#### Data to process:
########

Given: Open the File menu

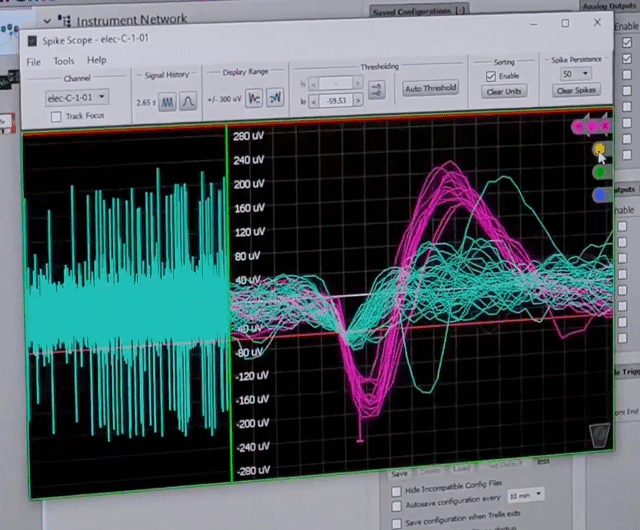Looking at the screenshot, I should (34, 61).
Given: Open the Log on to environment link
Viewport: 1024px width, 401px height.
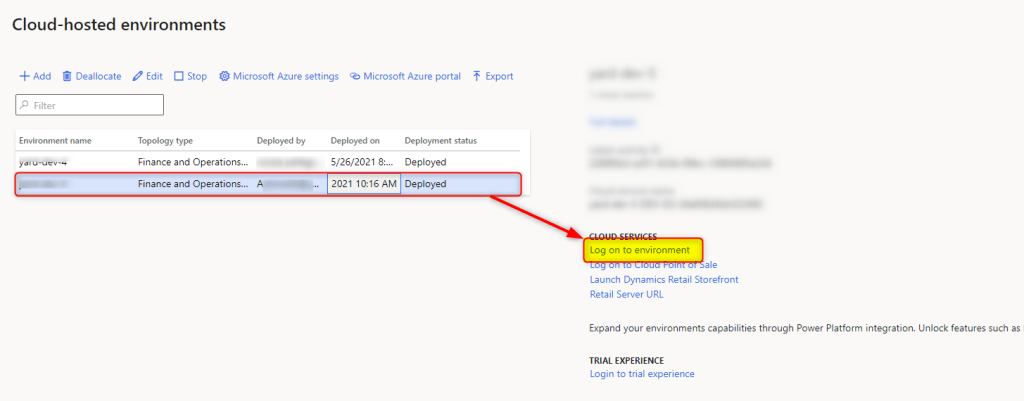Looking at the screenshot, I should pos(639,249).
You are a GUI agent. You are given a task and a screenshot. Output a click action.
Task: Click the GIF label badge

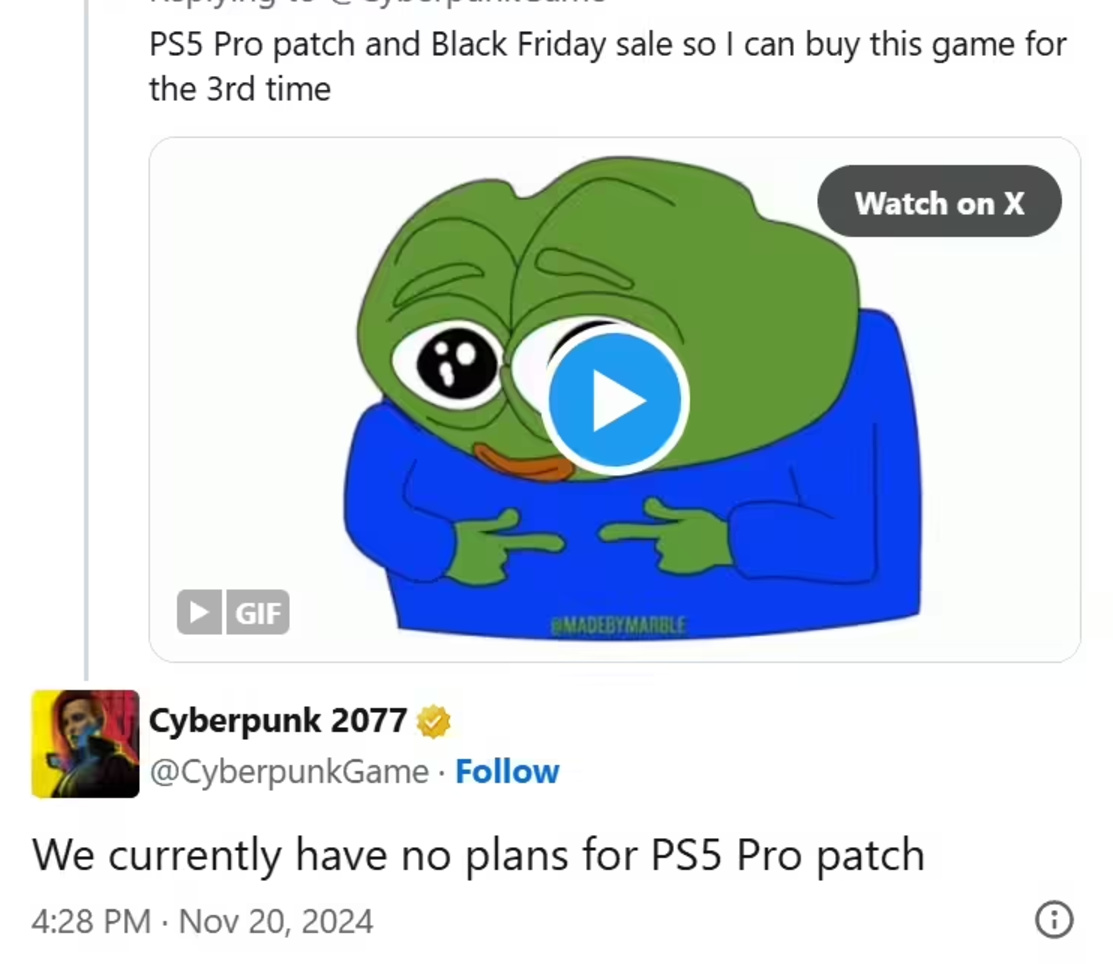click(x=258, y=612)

########

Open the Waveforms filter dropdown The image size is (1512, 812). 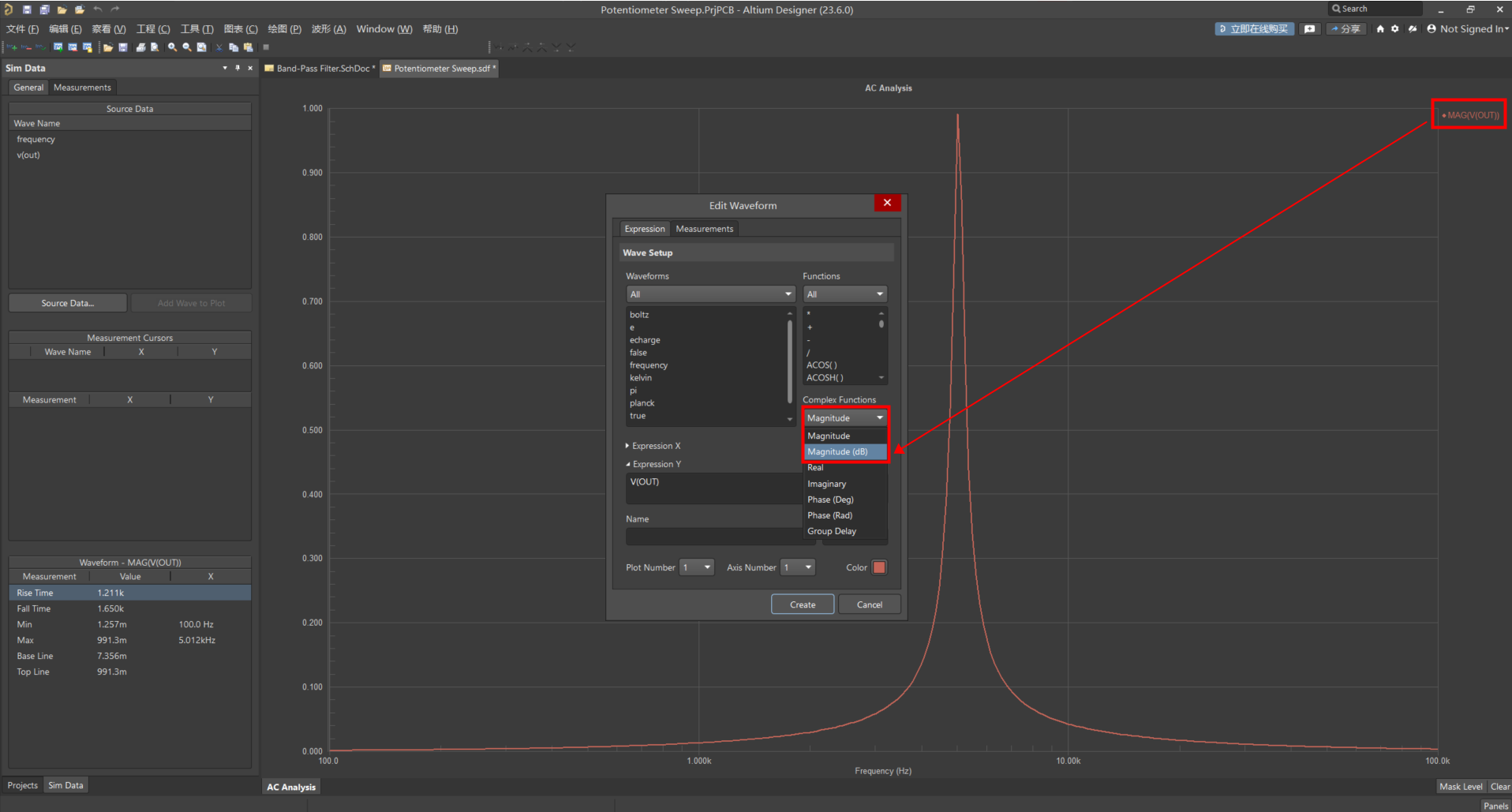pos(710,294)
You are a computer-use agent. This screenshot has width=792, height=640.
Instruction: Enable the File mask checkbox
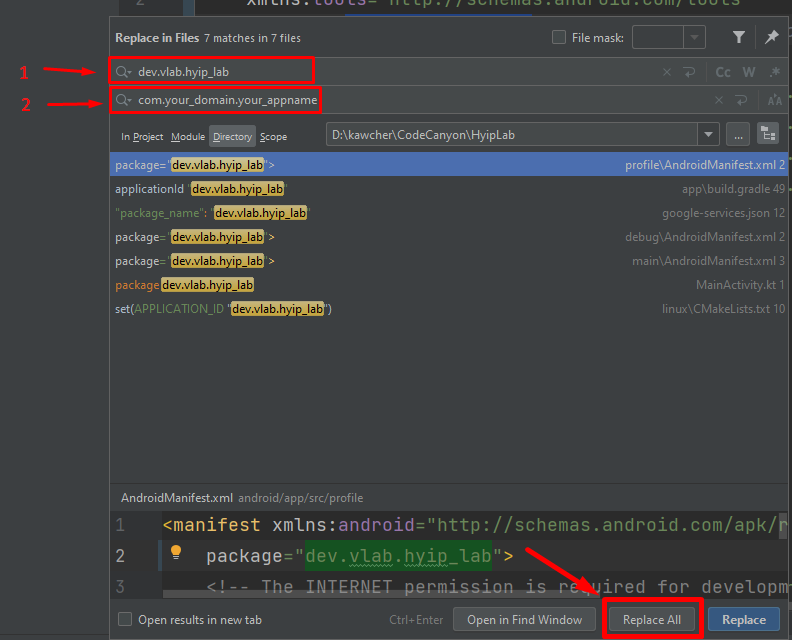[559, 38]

########

Select all lines with the word "agent" from the entries above.

#### Exercise result:
You are a GUI agent. You are given a task and a screenshot. Output a click action.
You are a computer-use agent. This screenshot has width=792, height=640.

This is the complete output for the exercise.